Beberapa karyawan protes karena bonus yang diterimanya lebih kecil dari
yang diharapkannya. Sebagian lagi protes karena pada karyawan yang
pekerjaan dan tugasnya sama, bonus yang diberikan berbeda-beda.
Berdasarkan kondisi yang telah diuraikan, maka konsep
manajemen syariah dalam pengupahan karyawan perusahaan menjadi penting
untuk diteliti, bagaimana sebenarnya Syariat menggariskan aturan tentang
pengupahan tersebut.
2. Perumusan Masalah
Berkaitan dengan upah, adalah perlu dilihat pandangan kedua
belah pihak yang cenderung berseberangan, yaitu karyawan dan pihak
manajemen perusahaan. Seringkali pandangan yang berbeda menimbulkan
konflik yang jika tidak segera diselesaikan akan menyebabkan
kehancuran perusahaan. Konsep konvensional (Barat) telah menggariskan
beberapa kebijakan manajemen tentang gaji diantaranya defenisi upah,
teori upah serta perbedaan tingkat upah.
Bagaimana sebenarnya defenisi upah menurut Barat ?
Bagaimana pula Defenisi Upah menurut Islam? Pertanyaan-pertanyaan
tersebut menjadi penting diketahui untuk mendudukkan persoalan upah ini
pada tempatnya.
Berdasarkan uraian dan keadaan faktual perusahaan di atas, maka permasalahan dalam penelitian ini dirumuskan sebagai berikut :
Apa pengertian upah menurut konsep Barat ?
Apa pengertian upah menurut konsep Islam ?
Apa persamaan dan perbedaan antara kedua konsep tersebut ?

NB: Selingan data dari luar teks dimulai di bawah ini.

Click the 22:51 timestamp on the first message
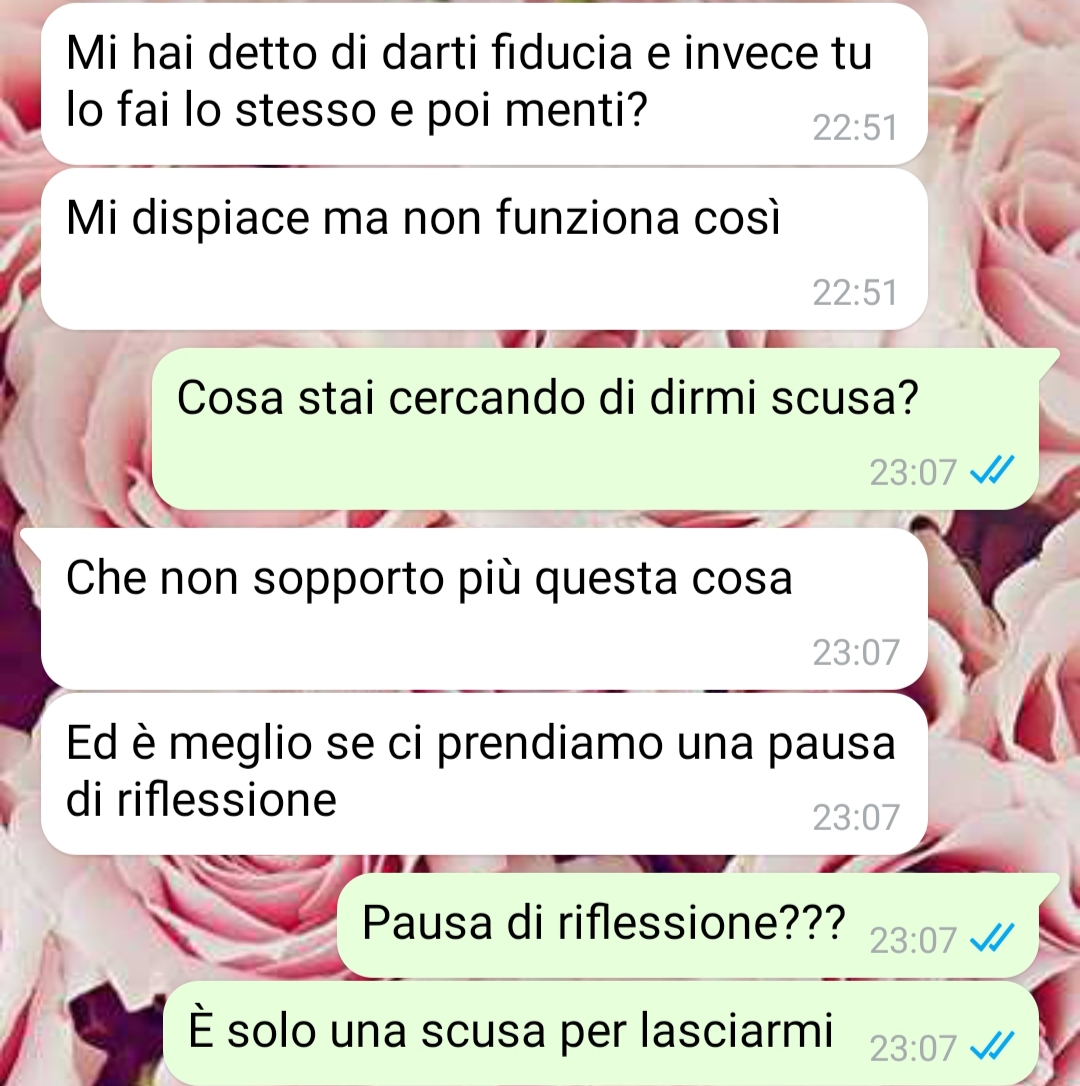Viewport: 1080px width, 1086px height. [855, 128]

3. Tujuan dan Manfaat Penelitian
Tujuan penelitian ini adalah menjelaskan konsep penggajian dan
pengupahan yang sesuai dengan ketentuan-ketentuan syariah. Apabila
dirinci lebih lanjut, maka tujuan penelitian ini adalah untuk :
Mengetahui pengertian upah menurut konsep Barat
Mengetahui pengertian upah menurut konsep Islam
Mengetahui persamaan dan perbedaan antara kedua konsep tersebut
Diharapkan dengan mengetahui konsep manajemen syariah
dalam pengupahan karyawan, maka bermanfaat untuk dijadikan acuan bagi
perusahaan atau badan-badan usaha lainnya.

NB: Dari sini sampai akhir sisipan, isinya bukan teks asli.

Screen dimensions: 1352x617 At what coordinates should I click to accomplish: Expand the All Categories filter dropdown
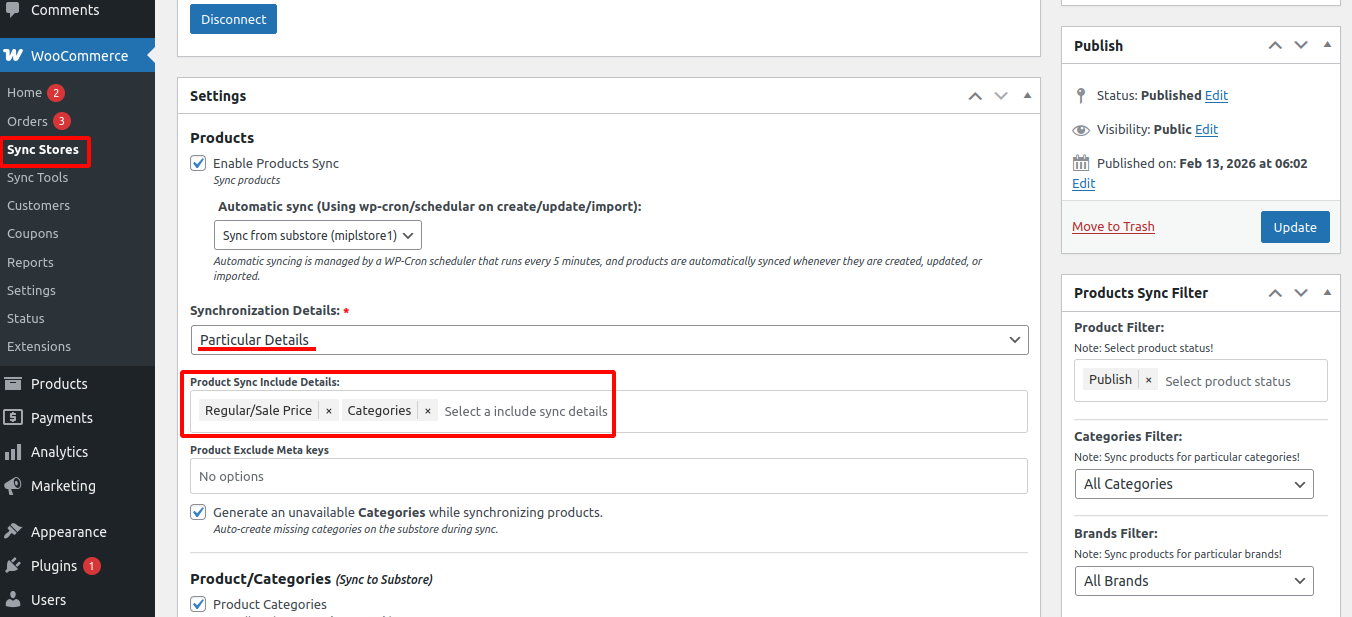point(1193,484)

4. Ruang Lingkup Penelitian
Lingkup penelitian ini dibatasi hanya pada pengupahan karyawan
perusahaan. Penelitian ini tidak membahas pengupahan di pegawai Negeri
(PNS) maupun di Badan Usaha Milik Negara (BUMN).
B. METODE PENELITIAN
1. Waktu Penelitian
Waktu penelitian ini adalah 2 bulan terhitung bulan Januari-Februari 2004.
2. Sumber Data
Sumberdata yang digunakan dalam penelitian ini adalah data sekunder
berupa tafsiran tentang ayat-ayat Al-Qur’an dan hadits-hadits Rasul
saw. Di samping itu, diperhatikan juga kaidah-kaidah hukum dan
pandangan-pandangan Fiqh.
3. Metode Pengumpulan Data
Pengumpulan data dilakukan dengan metode dokumentasi dari berbagai
literatur. Artinya data-data yang diperlukan telah tersedia, dan bila
perlu dapat diambil dengan cara mencatat.
4. Metoda Analisis Data
Berkaitan dengan kajian syari’ah itu, ada 3 hal yang digunakan sebagai
pisau untuk menganalisis praktek manajemen modern , yaitu : Pertama, Aspek Normatif /ajaran dengan rujukan Al-Qur’an dan Hadits, Kedua, Kaidah-kaidah Hukum, dan Ketiga , Pandangan-pandangan Fiqh.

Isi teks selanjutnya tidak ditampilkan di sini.